Oleg Urminsky, professor of marketing, said that consumers swarmed stores at the start of the pandemic before avoiding shopping—save for large trips to the store—throughout the pandemic.
Citing a survey from McKinsey & Company, he also pointed out that twice the number of consumers were willing to change brands as the year before. And he finds in his research that consumers now hold organizations accountable for policing public-health policy.
“What we find is that consumers expect companies and marketers to set and enforce strict mask-wearing policies despite the controversy and problems that can attract for businesses,” he said, adding that he expects this to continue for vaccination policies.

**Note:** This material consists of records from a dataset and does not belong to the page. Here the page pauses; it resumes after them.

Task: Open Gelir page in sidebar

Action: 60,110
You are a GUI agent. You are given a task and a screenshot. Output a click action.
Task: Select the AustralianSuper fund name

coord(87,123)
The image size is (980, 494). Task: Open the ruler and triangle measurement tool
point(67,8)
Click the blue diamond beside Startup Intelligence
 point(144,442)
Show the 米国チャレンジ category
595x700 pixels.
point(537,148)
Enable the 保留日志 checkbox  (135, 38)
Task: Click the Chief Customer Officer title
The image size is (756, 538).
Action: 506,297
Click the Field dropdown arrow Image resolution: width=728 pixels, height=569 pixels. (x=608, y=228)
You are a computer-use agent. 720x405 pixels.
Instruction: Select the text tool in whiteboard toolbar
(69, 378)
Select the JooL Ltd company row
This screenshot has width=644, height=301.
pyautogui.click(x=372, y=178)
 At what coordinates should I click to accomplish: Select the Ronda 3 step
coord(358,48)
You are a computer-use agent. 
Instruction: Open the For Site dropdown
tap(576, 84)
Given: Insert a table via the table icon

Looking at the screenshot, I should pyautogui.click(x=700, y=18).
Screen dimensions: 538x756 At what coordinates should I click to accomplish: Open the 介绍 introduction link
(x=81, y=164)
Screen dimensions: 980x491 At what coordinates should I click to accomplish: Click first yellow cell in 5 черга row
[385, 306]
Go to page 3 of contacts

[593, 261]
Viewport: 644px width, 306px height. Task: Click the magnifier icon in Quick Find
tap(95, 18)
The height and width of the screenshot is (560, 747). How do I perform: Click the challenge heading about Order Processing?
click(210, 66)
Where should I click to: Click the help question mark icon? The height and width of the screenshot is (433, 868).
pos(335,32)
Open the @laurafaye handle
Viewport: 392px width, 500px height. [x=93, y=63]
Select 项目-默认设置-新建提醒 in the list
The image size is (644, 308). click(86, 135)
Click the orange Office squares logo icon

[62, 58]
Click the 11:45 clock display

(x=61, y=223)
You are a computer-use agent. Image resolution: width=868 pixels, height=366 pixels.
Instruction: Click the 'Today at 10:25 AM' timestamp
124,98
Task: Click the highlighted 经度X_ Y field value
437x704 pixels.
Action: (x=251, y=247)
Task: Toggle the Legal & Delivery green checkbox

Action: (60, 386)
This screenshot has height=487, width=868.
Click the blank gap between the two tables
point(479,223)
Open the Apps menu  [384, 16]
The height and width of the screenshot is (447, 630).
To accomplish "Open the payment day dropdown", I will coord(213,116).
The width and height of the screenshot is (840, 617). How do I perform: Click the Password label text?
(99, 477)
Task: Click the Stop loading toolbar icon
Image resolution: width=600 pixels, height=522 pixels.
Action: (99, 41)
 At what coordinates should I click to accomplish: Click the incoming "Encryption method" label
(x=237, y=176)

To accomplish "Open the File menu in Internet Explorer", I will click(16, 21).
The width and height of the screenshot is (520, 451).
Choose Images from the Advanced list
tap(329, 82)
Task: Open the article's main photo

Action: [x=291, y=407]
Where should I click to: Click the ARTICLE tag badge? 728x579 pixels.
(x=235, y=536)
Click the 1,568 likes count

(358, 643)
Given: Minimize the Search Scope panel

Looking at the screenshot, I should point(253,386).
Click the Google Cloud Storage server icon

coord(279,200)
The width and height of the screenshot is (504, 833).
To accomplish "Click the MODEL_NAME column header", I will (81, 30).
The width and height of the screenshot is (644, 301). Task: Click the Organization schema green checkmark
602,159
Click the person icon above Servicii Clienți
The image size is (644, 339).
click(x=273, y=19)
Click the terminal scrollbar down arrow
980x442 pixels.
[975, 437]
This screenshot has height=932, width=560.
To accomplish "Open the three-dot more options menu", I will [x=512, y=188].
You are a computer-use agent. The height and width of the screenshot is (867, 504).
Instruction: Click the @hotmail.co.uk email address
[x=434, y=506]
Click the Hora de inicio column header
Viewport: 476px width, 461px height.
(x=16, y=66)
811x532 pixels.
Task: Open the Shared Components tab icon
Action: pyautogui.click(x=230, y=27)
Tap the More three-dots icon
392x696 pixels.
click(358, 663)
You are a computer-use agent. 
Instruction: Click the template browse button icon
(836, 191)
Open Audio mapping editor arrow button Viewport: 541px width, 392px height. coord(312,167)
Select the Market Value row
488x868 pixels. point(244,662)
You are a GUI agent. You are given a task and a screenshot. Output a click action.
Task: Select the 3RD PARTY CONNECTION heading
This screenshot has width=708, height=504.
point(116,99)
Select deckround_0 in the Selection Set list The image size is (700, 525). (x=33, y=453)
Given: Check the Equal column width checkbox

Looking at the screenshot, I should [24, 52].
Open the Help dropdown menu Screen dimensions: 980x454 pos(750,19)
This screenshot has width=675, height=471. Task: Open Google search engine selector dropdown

Changes amid the pandemic have been dramatic, Urminsky noted, but which ones will persist? Urminsky posed this question at the “Long-Term Effects of COVID-19 on Marketers” alumni panel as part of the Booth Marketing Summit hosted by the Kilts Center for Marketing. The panel featured four Booth alumni experts who tackled these changes in real time.
With the vaccine becoming more common in the United States and consumers returning to stores, the panelists identified four key changes they expect to stick.
Technology Will Continue to Accelerate
The pandemic robbed marketers of their ability to track how consumers shop in stores, but it accelerated the use of data in digital environments.
Deanie Elsner, ’92, CEO of the Boulder-based CBD company Charlotte’s Web, said that while the marketing-data revolution started in 2010, the pandemic was the first time many marketers realized that data are essential to their work. “Data,” she said, “is the new engine of knowing consumers.”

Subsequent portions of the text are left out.